Y estrechó calurosamente la mano de Bernard.
Por consiguiente, era John a quien todos buscaban. Y como a John sólo cabía verle a través de Bernard, su guardián oficial, Bernard se vio tratado por primera vez en su vida no sólo normalmente, sino como una persona de importancia sobresaliente.
Ya no se hablaba de alcohol en su sucedáneo de la sangre, ni se lanzaban pullas a propósito de su aspecto físico.
– Bernard me ha invitado a ir a ver al Salvaje el próximo miércoles -anunció Fanny triunfalmente.

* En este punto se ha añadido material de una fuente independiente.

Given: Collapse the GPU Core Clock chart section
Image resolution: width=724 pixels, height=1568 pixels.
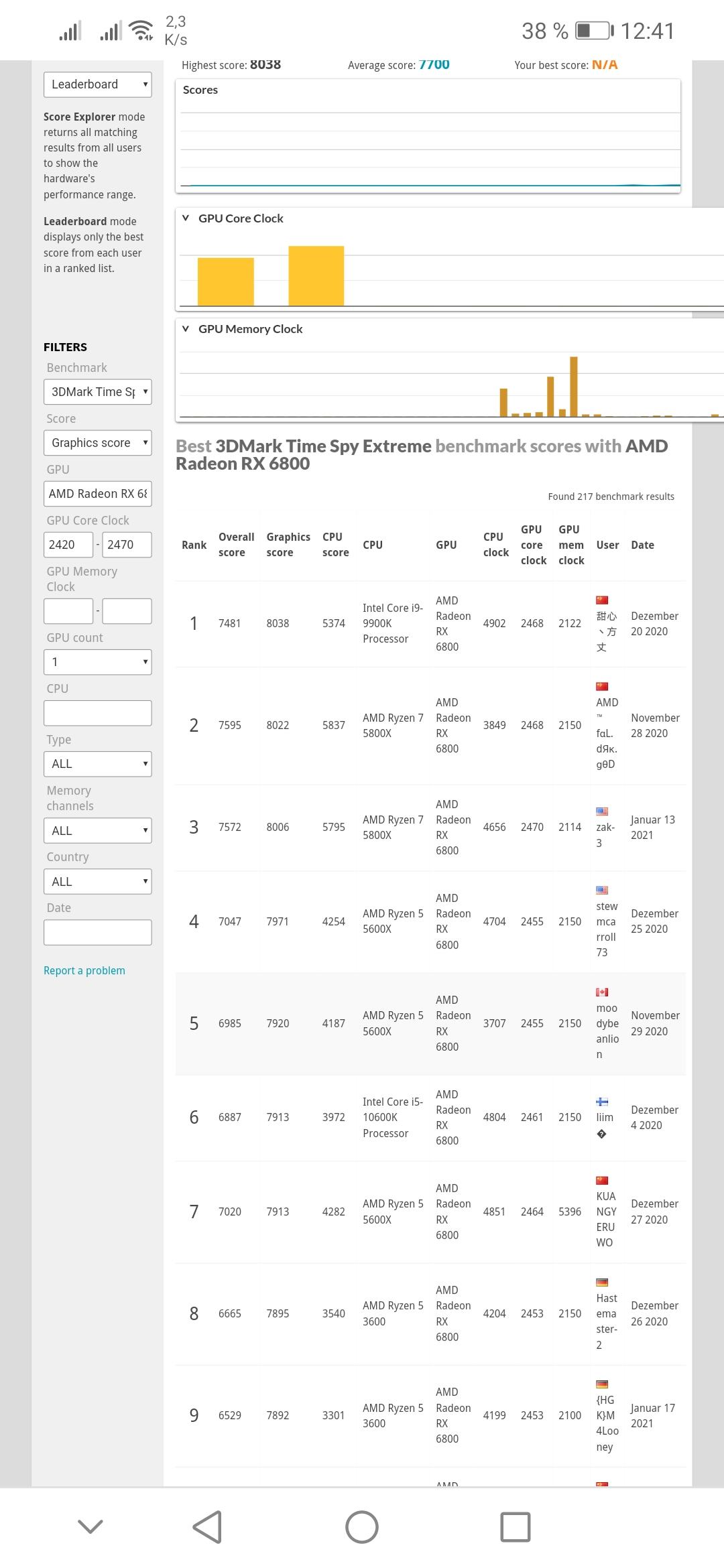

– Lo celebro -dijo Lenína-. Y ahora, reconoce que estabas equivocada en cuanto a Bernard. ¿No lo encuentras simpatiquísimo?
Fanny asintió con la cabeza.
– Y debo confesar -agregó- que me llevé una sorpresa muy agradable.
El Envasador Jefe, el director de Predestinación, tres Delegados Auxiliares de Fecundación, el Profesor de Sensoramas del Colegio de Ingeniería Emocional, el Deán de la Cantoría Comunal de Westminster, el Supervisor de Bokanovskificación… La lista de personajes que frecuentaba a Bernard era interminable.
– Y la semana pasada fui con seis chicas -confió Bernard a Helmholtz Watson-. Una el lunes, dos el martes, otras dos el viernes y una el sábado. Y si hubiese tenido tiempo o ganas, había al menos una docena más de ellas que sólo estaban deseando…
Helmholtz escuchaba sus jactancias en un silencio tan sombrío y desaprobador, que Bernard se sintió ofendido.
– Me envidias -dijo.
Helmholtz denegó con la cabeza.
– No, pero estoy muy triste; esto es todo -contestó.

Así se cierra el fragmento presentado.